Both aircraft were operating as cleared by ATC when the airliner’s equipment detected the conflict and directed it away from a potential collision with the parachute-drop aircraft, which had just dispatched 4 parachutists and commenced its descent.
The ATC issues identified were that: the 2-member ATC team managing the airspace did not ensure that a third member of the team was available as required the controller, in clearing the airliner to its destination, did not fully examine the route it was to take and along which a parachuting aircraft was operating the 2 controllers did not recognise the developing conflict as the 2 aircraft approached each other an automated collision warning in the control centre was missed.
During the investigation it was found that an Airways Corporation of New Zealand-sponsored audit had identified that the ATC centre had a rate of communication-related errors higher than those of other comparable control centres, although this type of error was not involved in this incident.
Since the incident, ATC has improved the visibility of the parachute drop area on controllers' screens, and is determining if the activation of the collision warning can be made more distinct. The parachute-drop aircraft has been fitted, beyond requirements, with collision-avoidance equipment similar to that on the airliner.
The Commission has made 5 recommendations to the Director of Civil Aviation to address safety issues relating to the operation and air traffic management of parachute drop areas, ATC's internal standards' monitoring, how the high number of general communication errors was being addressed, and controller actions following collision warning alerts. A sixth recommendation was made to the Director of Civil Aviation, to progress legislation for the acquisition and protection of controller-station recordings to assist future safety investigations.
(Note: this executive summary condenses content to highlight key points to readers and does so in simpler English and with less technical precision than the remainder of the report.)
Related Recommendations
Inquiries into this and previous incidents involving air traffic controllers have relied on radar and radiotelephone recordings, and the statements made by the air traffic controllers. However, verbal communications between controllers in the same work space is critical and integral element of the process for controlling aircraft but are currently not recorded. Without controller-station local area recordings, investigations will not always be able to identify all the contributing factors to an incident or accident and therefore valuable learnings might be lost.
The controllers were unaware of the activation of the STCA, which remained illuminated for about 30 seconds before the 2 aircraft crossed. The STCA is potentially a controller’s last defence for averting a collision and needs to be acknowledged in every case. The lack of response in this incident may indicate that either the STCA activation indications were not effective or controllers had become desensitised to the indications due to a high number of 'nuisance' alerts, or a combination of both.

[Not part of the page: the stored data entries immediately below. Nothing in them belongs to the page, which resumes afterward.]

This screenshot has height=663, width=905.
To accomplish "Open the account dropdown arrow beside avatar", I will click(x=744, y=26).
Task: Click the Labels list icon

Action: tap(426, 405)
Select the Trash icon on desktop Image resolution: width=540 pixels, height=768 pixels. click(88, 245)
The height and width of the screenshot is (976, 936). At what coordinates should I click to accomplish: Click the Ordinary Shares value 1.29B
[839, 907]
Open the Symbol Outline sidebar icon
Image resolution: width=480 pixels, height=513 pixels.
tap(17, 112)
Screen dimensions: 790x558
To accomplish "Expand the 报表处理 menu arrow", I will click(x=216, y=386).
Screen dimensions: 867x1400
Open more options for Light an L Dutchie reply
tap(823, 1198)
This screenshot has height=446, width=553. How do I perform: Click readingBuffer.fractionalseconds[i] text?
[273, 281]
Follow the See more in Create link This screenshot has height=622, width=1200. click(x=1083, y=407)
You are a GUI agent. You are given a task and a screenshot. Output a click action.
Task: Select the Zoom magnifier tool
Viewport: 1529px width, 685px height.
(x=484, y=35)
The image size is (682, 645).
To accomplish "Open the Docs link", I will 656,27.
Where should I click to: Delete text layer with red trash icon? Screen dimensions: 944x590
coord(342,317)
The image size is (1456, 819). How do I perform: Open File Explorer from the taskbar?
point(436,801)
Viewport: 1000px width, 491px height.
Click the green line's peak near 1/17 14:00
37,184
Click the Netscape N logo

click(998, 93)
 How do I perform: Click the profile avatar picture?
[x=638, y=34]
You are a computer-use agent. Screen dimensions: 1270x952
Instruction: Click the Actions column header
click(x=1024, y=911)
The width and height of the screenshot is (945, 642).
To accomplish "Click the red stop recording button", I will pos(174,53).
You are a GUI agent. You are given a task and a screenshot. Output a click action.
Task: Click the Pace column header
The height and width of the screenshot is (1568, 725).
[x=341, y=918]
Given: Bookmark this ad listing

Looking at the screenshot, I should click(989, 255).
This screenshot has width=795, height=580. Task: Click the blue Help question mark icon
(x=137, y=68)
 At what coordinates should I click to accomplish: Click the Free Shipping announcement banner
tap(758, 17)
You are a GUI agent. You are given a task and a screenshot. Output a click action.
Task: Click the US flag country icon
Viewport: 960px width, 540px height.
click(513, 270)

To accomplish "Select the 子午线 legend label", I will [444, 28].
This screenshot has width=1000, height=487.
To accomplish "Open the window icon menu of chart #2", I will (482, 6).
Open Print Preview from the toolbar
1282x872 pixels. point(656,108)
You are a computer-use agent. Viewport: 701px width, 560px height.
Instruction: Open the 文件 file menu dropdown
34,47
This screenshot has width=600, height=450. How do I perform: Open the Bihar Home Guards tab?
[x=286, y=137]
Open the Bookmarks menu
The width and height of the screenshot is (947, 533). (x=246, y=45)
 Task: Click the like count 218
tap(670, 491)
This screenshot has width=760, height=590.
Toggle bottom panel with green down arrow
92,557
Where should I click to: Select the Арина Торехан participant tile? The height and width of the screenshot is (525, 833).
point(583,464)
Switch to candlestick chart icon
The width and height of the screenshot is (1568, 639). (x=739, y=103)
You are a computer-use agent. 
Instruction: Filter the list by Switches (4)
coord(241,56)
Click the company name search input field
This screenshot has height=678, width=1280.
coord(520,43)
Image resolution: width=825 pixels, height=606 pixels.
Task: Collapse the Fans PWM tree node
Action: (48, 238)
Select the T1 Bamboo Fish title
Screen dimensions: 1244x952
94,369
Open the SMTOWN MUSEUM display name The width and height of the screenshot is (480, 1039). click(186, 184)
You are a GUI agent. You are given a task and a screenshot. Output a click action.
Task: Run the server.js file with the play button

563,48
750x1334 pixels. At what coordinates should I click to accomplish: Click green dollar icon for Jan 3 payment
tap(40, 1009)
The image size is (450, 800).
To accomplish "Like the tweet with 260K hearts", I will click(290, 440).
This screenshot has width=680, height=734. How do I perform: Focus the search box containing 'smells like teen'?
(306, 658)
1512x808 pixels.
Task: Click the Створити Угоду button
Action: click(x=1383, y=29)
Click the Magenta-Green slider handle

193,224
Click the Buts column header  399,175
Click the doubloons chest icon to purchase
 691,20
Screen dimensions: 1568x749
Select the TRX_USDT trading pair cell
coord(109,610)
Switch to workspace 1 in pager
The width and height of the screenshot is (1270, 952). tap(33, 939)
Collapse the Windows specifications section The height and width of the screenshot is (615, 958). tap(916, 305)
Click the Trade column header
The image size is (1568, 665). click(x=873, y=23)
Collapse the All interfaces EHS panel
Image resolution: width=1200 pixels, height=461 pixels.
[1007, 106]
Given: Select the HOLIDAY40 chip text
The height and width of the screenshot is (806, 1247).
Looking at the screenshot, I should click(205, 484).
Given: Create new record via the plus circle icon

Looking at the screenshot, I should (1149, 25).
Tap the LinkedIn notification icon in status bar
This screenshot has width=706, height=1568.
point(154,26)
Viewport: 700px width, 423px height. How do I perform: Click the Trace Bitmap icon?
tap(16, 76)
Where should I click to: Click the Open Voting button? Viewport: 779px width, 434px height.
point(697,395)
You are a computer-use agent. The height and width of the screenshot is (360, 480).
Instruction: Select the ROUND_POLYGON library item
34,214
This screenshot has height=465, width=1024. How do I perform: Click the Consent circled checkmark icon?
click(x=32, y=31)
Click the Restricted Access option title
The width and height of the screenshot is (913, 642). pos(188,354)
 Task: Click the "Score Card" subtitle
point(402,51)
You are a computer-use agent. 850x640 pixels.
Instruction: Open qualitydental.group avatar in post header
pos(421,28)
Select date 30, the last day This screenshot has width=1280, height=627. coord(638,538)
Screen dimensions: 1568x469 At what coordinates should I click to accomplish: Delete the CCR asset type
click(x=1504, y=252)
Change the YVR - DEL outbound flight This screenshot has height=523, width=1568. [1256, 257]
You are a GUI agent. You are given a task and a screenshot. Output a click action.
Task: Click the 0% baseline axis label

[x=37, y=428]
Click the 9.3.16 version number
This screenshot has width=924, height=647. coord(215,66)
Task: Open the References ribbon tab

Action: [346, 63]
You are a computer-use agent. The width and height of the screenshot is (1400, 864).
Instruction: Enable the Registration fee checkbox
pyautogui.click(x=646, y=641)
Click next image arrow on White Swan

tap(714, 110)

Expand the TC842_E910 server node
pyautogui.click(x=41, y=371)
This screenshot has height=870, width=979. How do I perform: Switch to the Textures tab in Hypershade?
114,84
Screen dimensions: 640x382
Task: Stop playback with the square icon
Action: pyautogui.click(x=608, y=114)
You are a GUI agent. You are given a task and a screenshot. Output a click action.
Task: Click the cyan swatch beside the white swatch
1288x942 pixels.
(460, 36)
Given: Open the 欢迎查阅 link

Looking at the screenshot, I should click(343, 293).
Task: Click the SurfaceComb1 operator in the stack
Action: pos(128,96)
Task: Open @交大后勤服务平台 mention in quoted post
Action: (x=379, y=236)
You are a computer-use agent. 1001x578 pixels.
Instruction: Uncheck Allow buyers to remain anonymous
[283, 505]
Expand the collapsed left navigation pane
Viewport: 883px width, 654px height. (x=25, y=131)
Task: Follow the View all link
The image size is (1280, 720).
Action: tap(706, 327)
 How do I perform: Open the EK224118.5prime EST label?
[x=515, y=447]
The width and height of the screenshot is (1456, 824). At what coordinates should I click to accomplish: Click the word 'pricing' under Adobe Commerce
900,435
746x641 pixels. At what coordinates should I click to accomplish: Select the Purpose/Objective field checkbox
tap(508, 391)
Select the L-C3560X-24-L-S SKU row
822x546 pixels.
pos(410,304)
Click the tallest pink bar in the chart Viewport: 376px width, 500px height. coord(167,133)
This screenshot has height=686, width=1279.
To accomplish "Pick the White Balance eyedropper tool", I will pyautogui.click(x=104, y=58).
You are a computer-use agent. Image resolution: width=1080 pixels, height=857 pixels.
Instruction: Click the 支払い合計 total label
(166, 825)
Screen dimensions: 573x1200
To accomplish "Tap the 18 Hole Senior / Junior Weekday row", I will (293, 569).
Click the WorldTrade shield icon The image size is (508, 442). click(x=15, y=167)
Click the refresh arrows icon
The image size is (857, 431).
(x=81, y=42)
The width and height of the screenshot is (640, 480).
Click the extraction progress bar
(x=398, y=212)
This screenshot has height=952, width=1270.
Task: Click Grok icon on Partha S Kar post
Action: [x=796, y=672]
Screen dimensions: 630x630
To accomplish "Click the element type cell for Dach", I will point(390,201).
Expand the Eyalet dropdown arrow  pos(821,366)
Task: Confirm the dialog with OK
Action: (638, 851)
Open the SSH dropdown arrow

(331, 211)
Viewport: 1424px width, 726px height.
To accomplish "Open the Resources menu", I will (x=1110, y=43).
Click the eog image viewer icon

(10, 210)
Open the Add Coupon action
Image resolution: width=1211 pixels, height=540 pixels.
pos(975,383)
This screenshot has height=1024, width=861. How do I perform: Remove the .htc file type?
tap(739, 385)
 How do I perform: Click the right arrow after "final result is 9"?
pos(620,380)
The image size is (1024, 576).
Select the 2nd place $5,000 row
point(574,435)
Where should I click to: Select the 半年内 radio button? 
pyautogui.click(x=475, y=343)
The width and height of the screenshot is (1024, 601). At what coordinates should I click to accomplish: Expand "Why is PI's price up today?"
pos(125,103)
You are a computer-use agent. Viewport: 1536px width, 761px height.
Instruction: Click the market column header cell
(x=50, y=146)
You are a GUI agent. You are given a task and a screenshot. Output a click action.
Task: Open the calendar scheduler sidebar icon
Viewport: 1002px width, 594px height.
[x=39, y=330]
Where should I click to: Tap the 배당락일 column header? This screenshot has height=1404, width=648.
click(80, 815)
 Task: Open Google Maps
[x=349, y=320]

The Mercer PDA is near a busy international and domestic airport and close to the tracks flown by aircraft flying from Auckland to Tauranga, which alone elevates the risk of midair collisions if air traffic controllers lose awareness of aircraft operating in and around the PDA, or if aircraft deviate outside the PDA.
This incident highlighted a number of individual failures in the system for managing aircraft separation within the Auckland Terminal sector, the busiest sector within the New Zealand air traffic control system. Together with the findings of the NOSS, this indicates that a deeper systemic issue within the overall management of the sector may exist.
The NOSS showed that the number of communication errors by both controllers and pilots, particularly for the Auckland Terminal sector, was unusually high by international standards. This increases the risk of communication errors contributing to a breakdown in safety standards. The Commission believes this is a safety issue that the Director needs to address with Airways and recommends that he satisfies himself that Airways' planned Strategic Safety Plan will reduce communication errors and the consequent risk.
Air traffic control is a highly safety-critical function of the aviation system, yet the process by which Airways ensured that workplace practices were in accordance with documented procedures was not effective, as shown by the non-compliance with written and agreed roster requirements.